■ Saved data entries:
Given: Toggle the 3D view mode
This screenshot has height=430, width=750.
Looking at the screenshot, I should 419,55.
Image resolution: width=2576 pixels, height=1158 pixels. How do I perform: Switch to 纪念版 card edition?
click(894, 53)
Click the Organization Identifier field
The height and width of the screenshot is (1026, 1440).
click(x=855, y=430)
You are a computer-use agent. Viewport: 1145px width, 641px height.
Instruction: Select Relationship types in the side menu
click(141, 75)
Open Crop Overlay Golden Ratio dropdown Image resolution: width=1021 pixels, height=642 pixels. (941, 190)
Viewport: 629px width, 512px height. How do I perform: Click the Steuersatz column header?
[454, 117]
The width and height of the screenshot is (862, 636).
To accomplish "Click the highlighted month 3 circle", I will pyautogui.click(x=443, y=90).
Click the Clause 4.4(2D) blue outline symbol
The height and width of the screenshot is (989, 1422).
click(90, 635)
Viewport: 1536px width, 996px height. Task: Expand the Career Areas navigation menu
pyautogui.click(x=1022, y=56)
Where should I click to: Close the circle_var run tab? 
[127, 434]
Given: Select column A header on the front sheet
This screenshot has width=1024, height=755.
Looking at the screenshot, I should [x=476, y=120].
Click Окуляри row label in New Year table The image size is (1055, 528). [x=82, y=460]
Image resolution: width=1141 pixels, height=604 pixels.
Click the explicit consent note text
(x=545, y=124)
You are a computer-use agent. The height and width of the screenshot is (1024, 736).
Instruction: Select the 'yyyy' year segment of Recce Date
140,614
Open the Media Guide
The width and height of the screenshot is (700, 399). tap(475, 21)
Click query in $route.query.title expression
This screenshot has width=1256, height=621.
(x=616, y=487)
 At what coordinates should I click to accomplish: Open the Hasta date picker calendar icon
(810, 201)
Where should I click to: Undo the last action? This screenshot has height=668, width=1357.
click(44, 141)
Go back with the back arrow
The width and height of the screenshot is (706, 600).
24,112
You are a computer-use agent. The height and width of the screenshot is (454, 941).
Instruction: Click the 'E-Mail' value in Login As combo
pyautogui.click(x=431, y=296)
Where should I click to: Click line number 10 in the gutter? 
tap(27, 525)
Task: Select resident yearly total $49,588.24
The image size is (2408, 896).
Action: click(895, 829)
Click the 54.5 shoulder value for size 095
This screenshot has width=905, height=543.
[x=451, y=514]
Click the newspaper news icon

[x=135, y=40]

■ TASK INSTRUCTIONS: Write out all of the records above exactly as they appear.

■ OUTPUT OF THE EXERCISE:
Given: Toggle the 3D view mode
This screenshot has height=430, width=750.
Looking at the screenshot, I should 419,55.
Image resolution: width=2576 pixels, height=1158 pixels. How do I perform: Switch to 纪念版 card edition?
click(894, 53)
Click the Organization Identifier field
The height and width of the screenshot is (1026, 1440).
click(x=855, y=430)
You are a computer-use agent. Viewport: 1145px width, 641px height.
Instruction: Select Relationship types in the side menu
click(141, 75)
Open Crop Overlay Golden Ratio dropdown Image resolution: width=1021 pixels, height=642 pixels. (941, 190)
Viewport: 629px width, 512px height. How do I perform: Click the Steuersatz column header?
[454, 117]
The width and height of the screenshot is (862, 636).
To accomplish "Click the highlighted month 3 circle", I will pyautogui.click(x=443, y=90).
Click the Clause 4.4(2D) blue outline symbol
The height and width of the screenshot is (989, 1422).
click(90, 635)
Viewport: 1536px width, 996px height. Task: Expand the Career Areas navigation menu
pyautogui.click(x=1022, y=56)
Where should I click to: Close the circle_var run tab? 
[127, 434]
Given: Select column A header on the front sheet
This screenshot has width=1024, height=755.
Looking at the screenshot, I should [x=476, y=120].
Click Окуляри row label in New Year table The image size is (1055, 528). [x=82, y=460]
Image resolution: width=1141 pixels, height=604 pixels.
Click the explicit consent note text
(x=545, y=124)
You are a computer-use agent. The height and width of the screenshot is (1024, 736).
Instruction: Select the 'yyyy' year segment of Recce Date
140,614
Open the Media Guide
The width and height of the screenshot is (700, 399). tap(475, 21)
Click query in $route.query.title expression
This screenshot has width=1256, height=621.
(x=616, y=487)
 At what coordinates should I click to accomplish: Open the Hasta date picker calendar icon
(810, 201)
Where should I click to: Undo the last action? This screenshot has height=668, width=1357.
click(44, 141)
Go back with the back arrow
The width and height of the screenshot is (706, 600).
24,112
You are a computer-use agent. The height and width of the screenshot is (454, 941).
Instruction: Click the 'E-Mail' value in Login As combo
pyautogui.click(x=431, y=296)
Where should I click to: Click line number 10 in the gutter? 
tap(27, 525)
Task: Select resident yearly total $49,588.24
The image size is (2408, 896).
Action: click(895, 829)
Click the 54.5 shoulder value for size 095
This screenshot has width=905, height=543.
[x=451, y=514]
Click the newspaper news icon

[x=135, y=40]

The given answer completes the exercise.